*Dataset content*:
* Begin *

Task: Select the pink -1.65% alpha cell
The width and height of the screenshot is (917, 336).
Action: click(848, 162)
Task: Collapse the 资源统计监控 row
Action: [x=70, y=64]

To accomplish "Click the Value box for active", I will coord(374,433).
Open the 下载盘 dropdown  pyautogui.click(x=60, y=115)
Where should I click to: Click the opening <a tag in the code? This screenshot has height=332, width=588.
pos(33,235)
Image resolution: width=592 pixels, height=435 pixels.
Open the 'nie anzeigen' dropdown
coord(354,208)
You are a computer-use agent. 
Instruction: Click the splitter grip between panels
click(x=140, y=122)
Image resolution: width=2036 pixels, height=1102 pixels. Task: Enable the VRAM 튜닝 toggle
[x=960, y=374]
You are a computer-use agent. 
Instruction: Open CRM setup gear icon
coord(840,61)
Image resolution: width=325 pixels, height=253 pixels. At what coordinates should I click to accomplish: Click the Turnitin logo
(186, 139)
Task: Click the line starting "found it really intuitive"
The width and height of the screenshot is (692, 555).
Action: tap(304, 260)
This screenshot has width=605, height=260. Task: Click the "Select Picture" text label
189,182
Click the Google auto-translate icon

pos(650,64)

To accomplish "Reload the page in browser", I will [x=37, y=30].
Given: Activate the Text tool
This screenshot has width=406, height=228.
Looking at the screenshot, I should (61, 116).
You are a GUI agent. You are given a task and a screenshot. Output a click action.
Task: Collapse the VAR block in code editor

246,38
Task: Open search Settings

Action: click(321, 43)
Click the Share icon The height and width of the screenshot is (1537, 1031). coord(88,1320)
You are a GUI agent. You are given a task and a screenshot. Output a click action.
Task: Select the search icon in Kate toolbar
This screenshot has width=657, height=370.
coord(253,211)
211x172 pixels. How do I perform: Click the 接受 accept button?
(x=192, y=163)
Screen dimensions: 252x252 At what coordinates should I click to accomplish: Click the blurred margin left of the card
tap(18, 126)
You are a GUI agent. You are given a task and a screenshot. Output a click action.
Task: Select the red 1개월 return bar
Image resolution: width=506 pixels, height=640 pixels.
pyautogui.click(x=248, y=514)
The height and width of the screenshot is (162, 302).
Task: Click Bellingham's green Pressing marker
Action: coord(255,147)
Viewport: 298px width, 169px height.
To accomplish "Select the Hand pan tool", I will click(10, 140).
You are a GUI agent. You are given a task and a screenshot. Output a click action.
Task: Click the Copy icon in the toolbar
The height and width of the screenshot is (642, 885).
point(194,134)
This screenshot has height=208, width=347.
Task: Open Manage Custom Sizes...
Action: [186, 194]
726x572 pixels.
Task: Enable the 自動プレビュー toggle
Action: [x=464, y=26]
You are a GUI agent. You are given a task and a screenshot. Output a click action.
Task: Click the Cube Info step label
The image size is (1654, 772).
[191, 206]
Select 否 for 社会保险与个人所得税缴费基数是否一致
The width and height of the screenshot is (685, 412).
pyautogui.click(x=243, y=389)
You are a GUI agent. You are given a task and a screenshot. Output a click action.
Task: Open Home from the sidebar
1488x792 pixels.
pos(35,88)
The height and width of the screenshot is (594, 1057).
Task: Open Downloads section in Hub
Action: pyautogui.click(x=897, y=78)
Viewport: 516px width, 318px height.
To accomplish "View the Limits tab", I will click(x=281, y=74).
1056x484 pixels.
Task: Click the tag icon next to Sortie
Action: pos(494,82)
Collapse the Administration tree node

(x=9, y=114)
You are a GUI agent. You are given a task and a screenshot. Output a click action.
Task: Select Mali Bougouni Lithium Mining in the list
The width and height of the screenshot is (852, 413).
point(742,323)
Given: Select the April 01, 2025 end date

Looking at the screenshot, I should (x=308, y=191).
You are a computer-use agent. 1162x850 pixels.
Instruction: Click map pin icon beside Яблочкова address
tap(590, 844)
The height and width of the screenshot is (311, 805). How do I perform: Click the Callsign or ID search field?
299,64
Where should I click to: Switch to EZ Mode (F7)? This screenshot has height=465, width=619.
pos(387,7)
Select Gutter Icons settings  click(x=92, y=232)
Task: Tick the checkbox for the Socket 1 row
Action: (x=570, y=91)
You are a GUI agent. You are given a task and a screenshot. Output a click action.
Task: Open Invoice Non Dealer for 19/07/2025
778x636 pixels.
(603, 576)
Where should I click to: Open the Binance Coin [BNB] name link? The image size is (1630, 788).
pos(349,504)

* End *

Convert the lines above into a numbered list, omitting any blank lines.

1. Task: Select the pink -1.65% alpha cell
2. The width and height of the screenshot is (917, 336).
3. Action: click(848, 162)
4. Task: Collapse the 资源统计监控 row
5. Action: [x=70, y=64]
6. To accomplish "Click the Value box for active", I will coord(374,433).
7. Open the 下载盘 dropdown  pyautogui.click(x=60, y=115)
8. Where should I click to: Click the opening <a tag in the code? This screenshot has height=332, width=588.
9. pos(33,235)
10. Image resolution: width=592 pixels, height=435 pixels.
11. Open the 'nie anzeigen' dropdown
12. coord(354,208)
13. You are a computer-use agent. 
14. Instruction: Click the splitter grip between panels
15. click(x=140, y=122)
16. Image resolution: width=2036 pixels, height=1102 pixels. Task: Enable the VRAM 튜닝 toggle
17. [x=960, y=374]
18. You are a computer-use agent. 
19. Instruction: Open CRM setup gear icon
20. coord(840,61)
21. Image resolution: width=325 pixels, height=253 pixels. At what coordinates should I click to accomplish: Click the Turnitin logo
22. (186, 139)
23. Task: Click the line starting "found it really intuitive"
24. The width and height of the screenshot is (692, 555).
25. Action: tap(304, 260)
26. This screenshot has width=605, height=260. Task: Click the "Select Picture" text label
27. 189,182
28. Click the Google auto-translate icon
29. pos(650,64)
30. To accomplish "Reload the page in browser", I will [x=37, y=30].
31. Given: Activate the Text tool
32. This screenshot has width=406, height=228.
33. Looking at the screenshot, I should (61, 116).
34. You are a GUI agent. You are given a task and a screenshot. Output a click action.
35. Task: Collapse the VAR block in code editor
36. 246,38
37. Task: Open search Settings
38. Action: click(321, 43)
39. Click the Share icon The height and width of the screenshot is (1537, 1031). coord(88,1320)
40. You are a GUI agent. You are given a task and a screenshot. Output a click action.
41. Task: Select the search icon in Kate toolbar
42. This screenshot has width=657, height=370.
43. coord(253,211)
44. 211x172 pixels. How do I perform: Click the 接受 accept button?
45. (x=192, y=163)
46. Screen dimensions: 252x252 At what coordinates should I click to accomplish: Click the blurred margin left of the card
47. tap(18, 126)
48. You are a GUI agent. You are given a task and a screenshot. Output a click action.
49. Task: Select the red 1개월 return bar
50. Image resolution: width=506 pixels, height=640 pixels.
51. pyautogui.click(x=248, y=514)
52. The height and width of the screenshot is (162, 302).
53. Task: Click Bellingham's green Pressing marker
54. Action: coord(255,147)
55. Viewport: 298px width, 169px height.
56. To accomplish "Select the Hand pan tool", I will click(10, 140).
57. You are a GUI agent. You are given a task and a screenshot. Output a click action.
58. Task: Click the Copy icon in the toolbar
59. The height and width of the screenshot is (642, 885).
60. point(194,134)
61. This screenshot has height=208, width=347.
62. Task: Open Manage Custom Sizes...
63. Action: [186, 194]
64. 726x572 pixels.
65. Task: Enable the 自動プレビュー toggle
66. Action: [x=464, y=26]
67. You are a GUI agent. You are given a task and a screenshot. Output a click action.
68. Task: Click the Cube Info step label
69. The image size is (1654, 772).
70. [191, 206]
71. Select 否 for 社会保险与个人所得税缴费基数是否一致
72. The width and height of the screenshot is (685, 412).
73. pyautogui.click(x=243, y=389)
74. You are a GUI agent. You are given a task and a screenshot. Output a click action.
75. Task: Open Home from the sidebar
76. 1488x792 pixels.
77. pos(35,88)
78. The height and width of the screenshot is (594, 1057).
79. Task: Open Downloads section in Hub
80. Action: pyautogui.click(x=897, y=78)
81. Viewport: 516px width, 318px height.
82. To accomplish "View the Limits tab", I will click(x=281, y=74).
83. 1056x484 pixels.
84. Task: Click the tag icon next to Sortie
85. Action: pos(494,82)
86. Collapse the Administration tree node
87. (x=9, y=114)
88. You are a GUI agent. You are given a task and a screenshot. Output a click action.
89. Task: Select Mali Bougouni Lithium Mining in the list
90. The width and height of the screenshot is (852, 413).
91. point(742,323)
92. Given: Select the April 01, 2025 end date
93. Looking at the screenshot, I should (x=308, y=191).
94. You are a computer-use agent. 1162x850 pixels.
95. Instruction: Click map pin icon beside Яблочкова address
96. tap(590, 844)
97. The height and width of the screenshot is (311, 805). How do I perform: Click the Callsign or ID search field?
98. 299,64
99. Where should I click to: Switch to EZ Mode (F7)? This screenshot has height=465, width=619.
100. pos(387,7)
101. Select Gutter Icons settings  click(x=92, y=232)
102. Task: Tick the checkbox for the Socket 1 row
103. Action: (x=570, y=91)
104. You are a GUI agent. You are given a task and a screenshot. Output a click action.
105. Task: Open Invoice Non Dealer for 19/07/2025
106. 778x636 pixels.
107. (603, 576)
108. Where should I click to: Open the Binance Coin [BNB] name link? The image size is (1630, 788).
109. pos(349,504)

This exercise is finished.